WORK REQUEST - The lines below, from the one holding "The width and" through the final line, are to be copied exactly, with no other lines and no pictures.

Collected data
-.-.-

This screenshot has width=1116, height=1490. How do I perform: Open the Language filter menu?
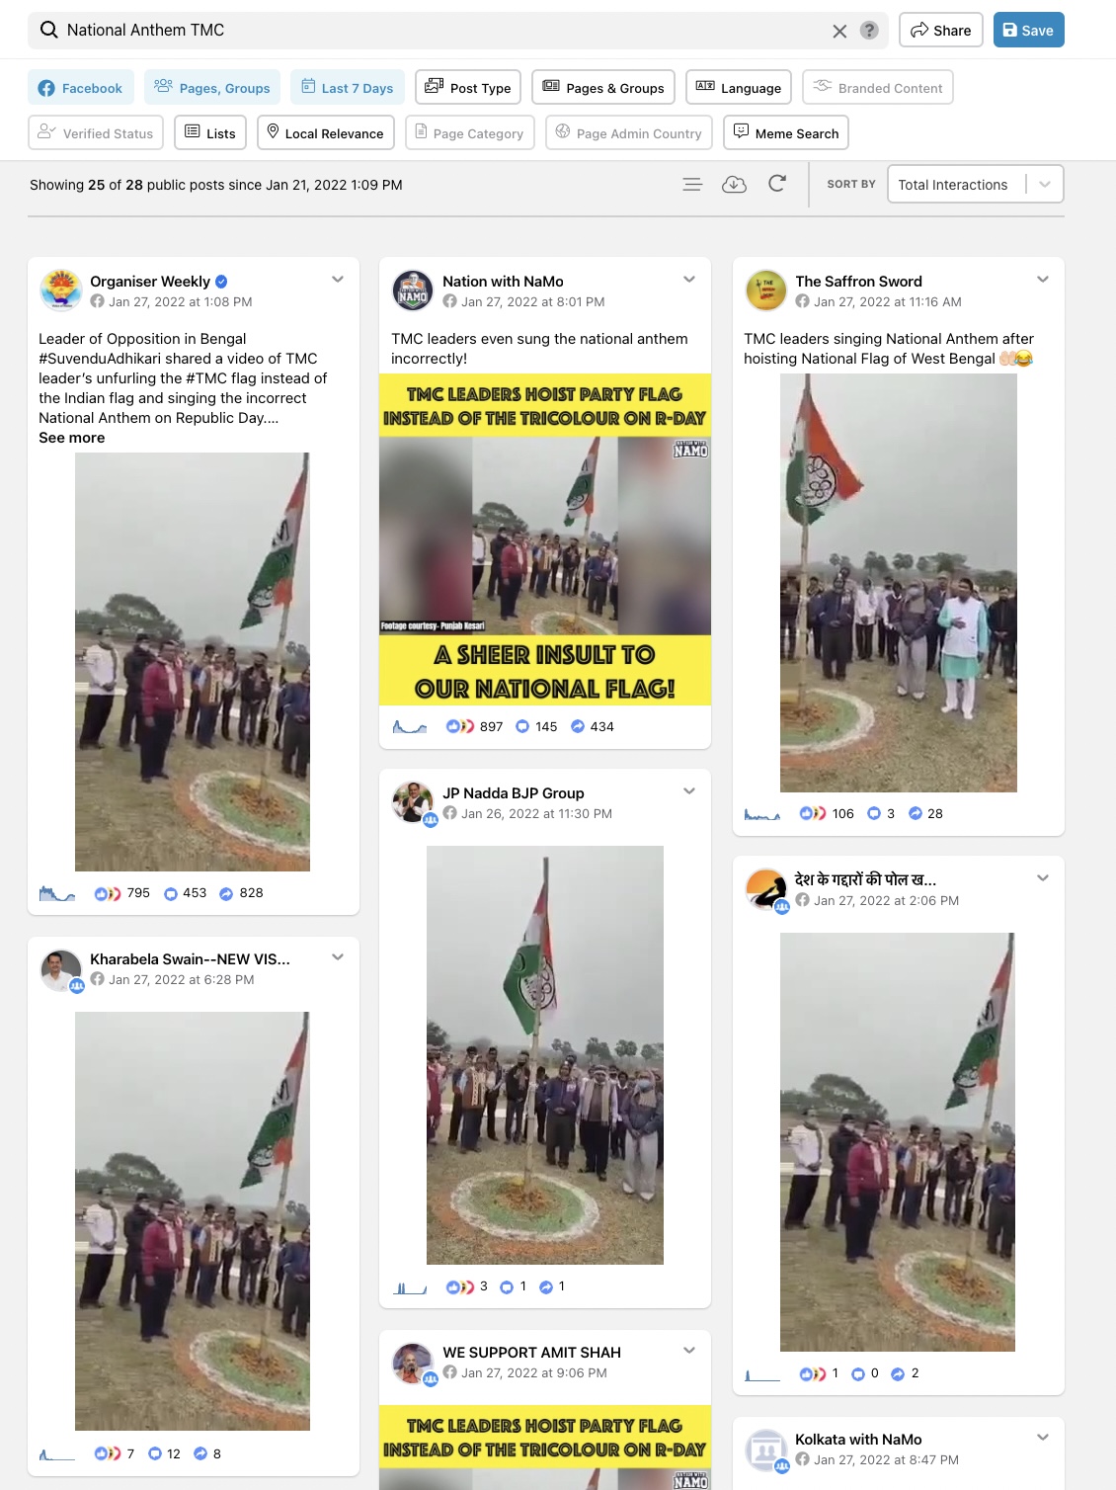pos(739,87)
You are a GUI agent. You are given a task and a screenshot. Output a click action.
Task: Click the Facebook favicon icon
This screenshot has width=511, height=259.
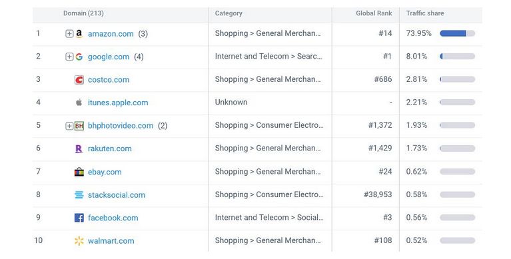(79, 218)
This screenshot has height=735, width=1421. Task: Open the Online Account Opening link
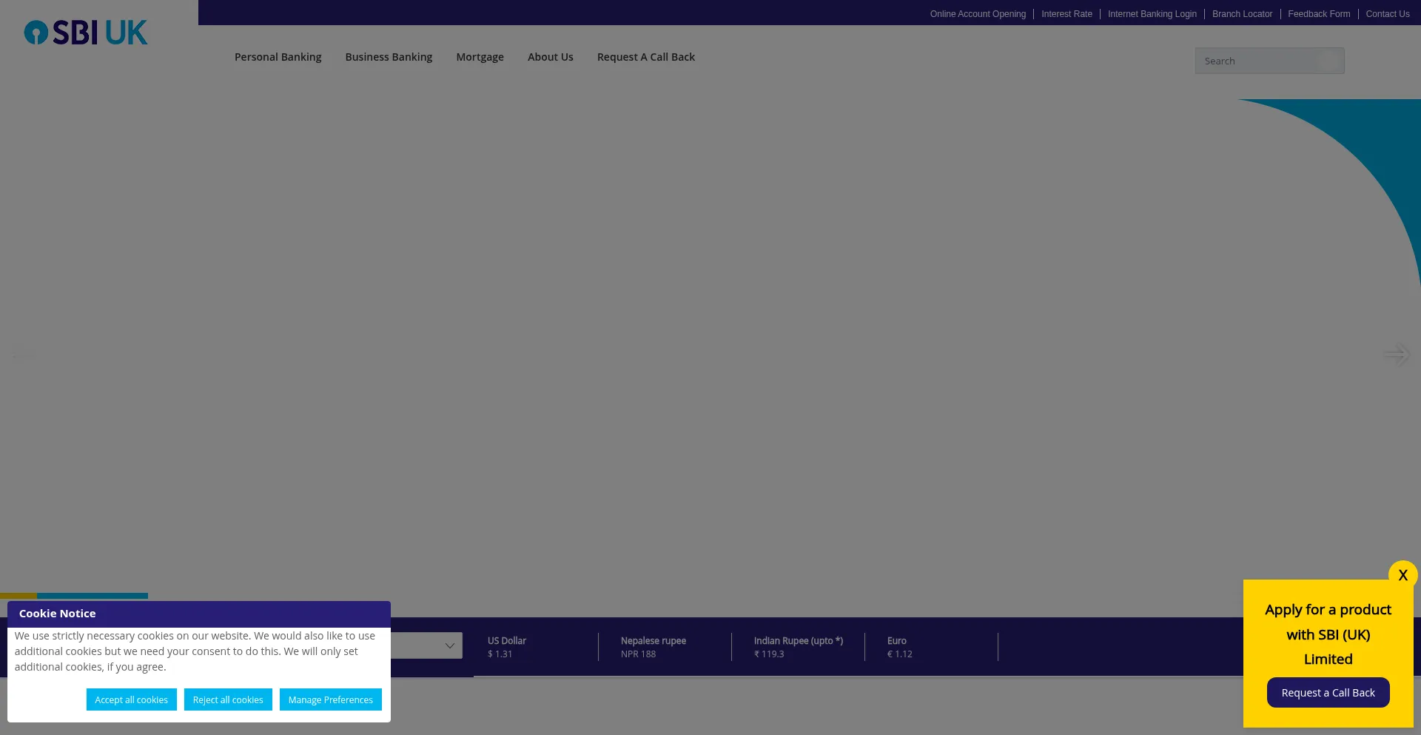(x=977, y=14)
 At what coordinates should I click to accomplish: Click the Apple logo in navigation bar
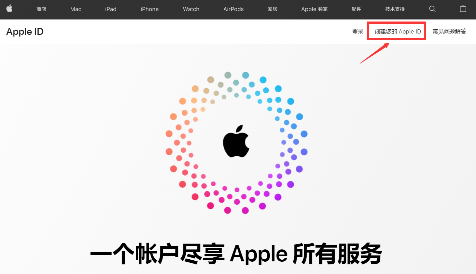[9, 9]
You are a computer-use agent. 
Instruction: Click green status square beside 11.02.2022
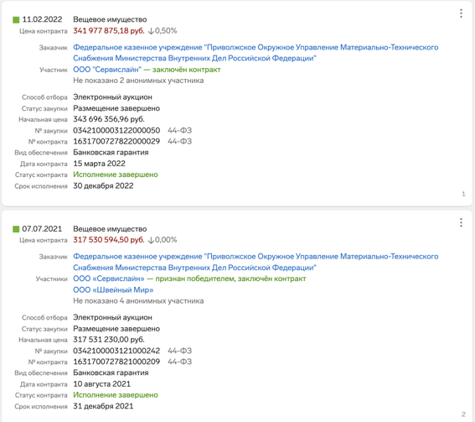pos(16,20)
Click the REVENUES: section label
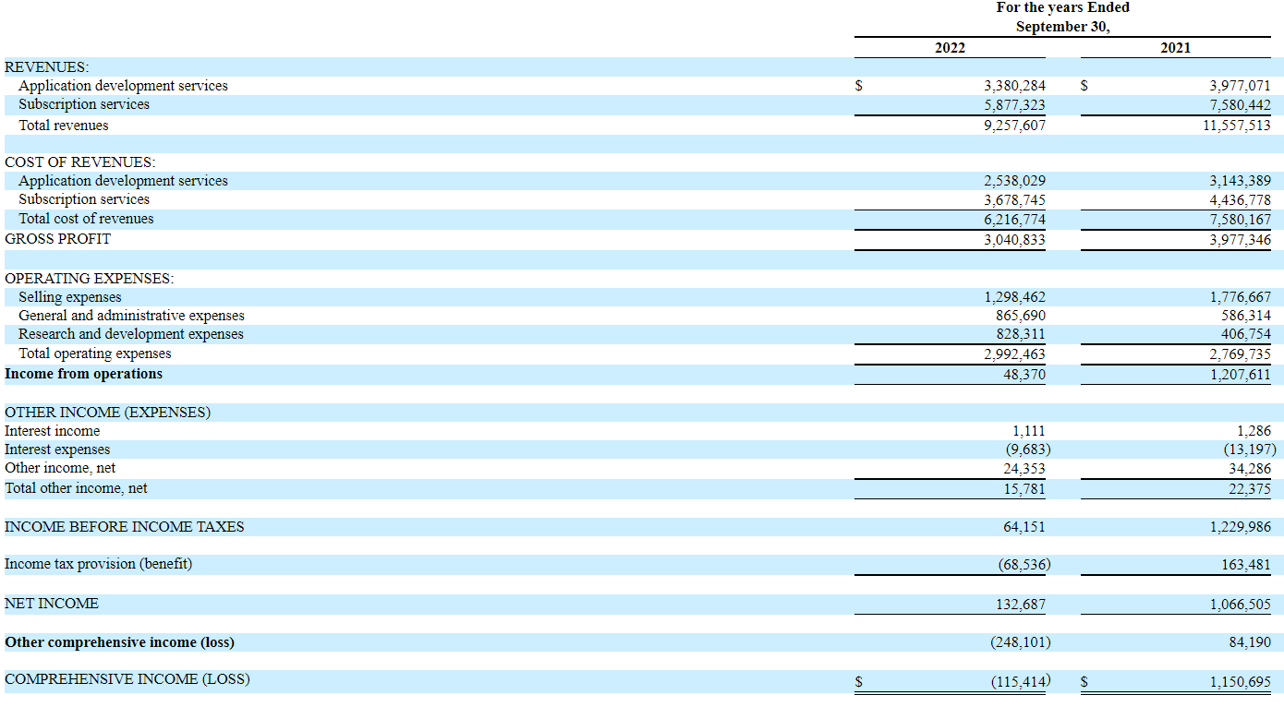 [47, 67]
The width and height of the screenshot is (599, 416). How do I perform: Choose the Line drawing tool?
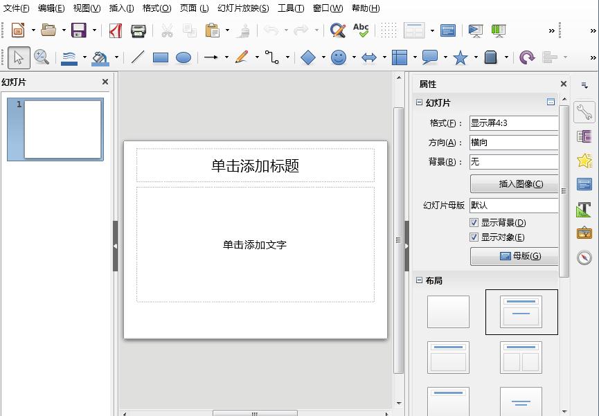pos(138,58)
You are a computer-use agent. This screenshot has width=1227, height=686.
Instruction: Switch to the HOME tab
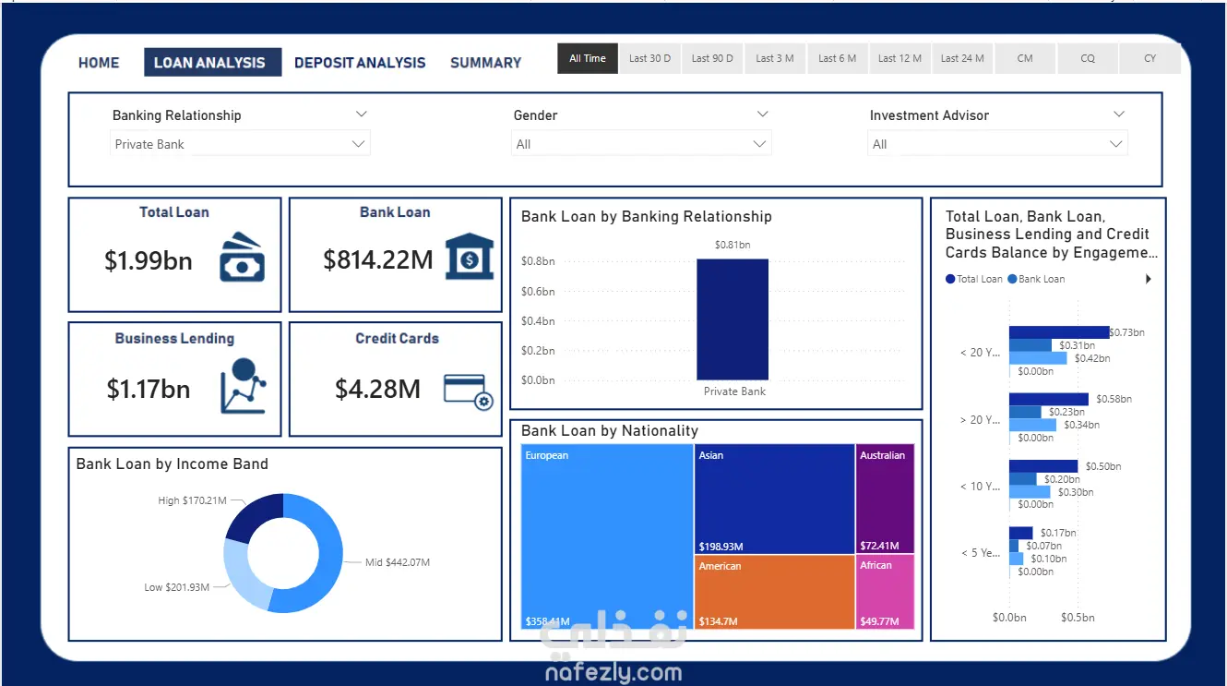pos(99,63)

-.-.-

ANSWER SPACE -
The width and height of the screenshot is (599, 416). How do I perform: Choose the Line drawing tool?
pos(138,58)
You are a computer-use agent. This screenshot has width=1227, height=686.
Instruction: Switch to the HOME tab
pos(99,63)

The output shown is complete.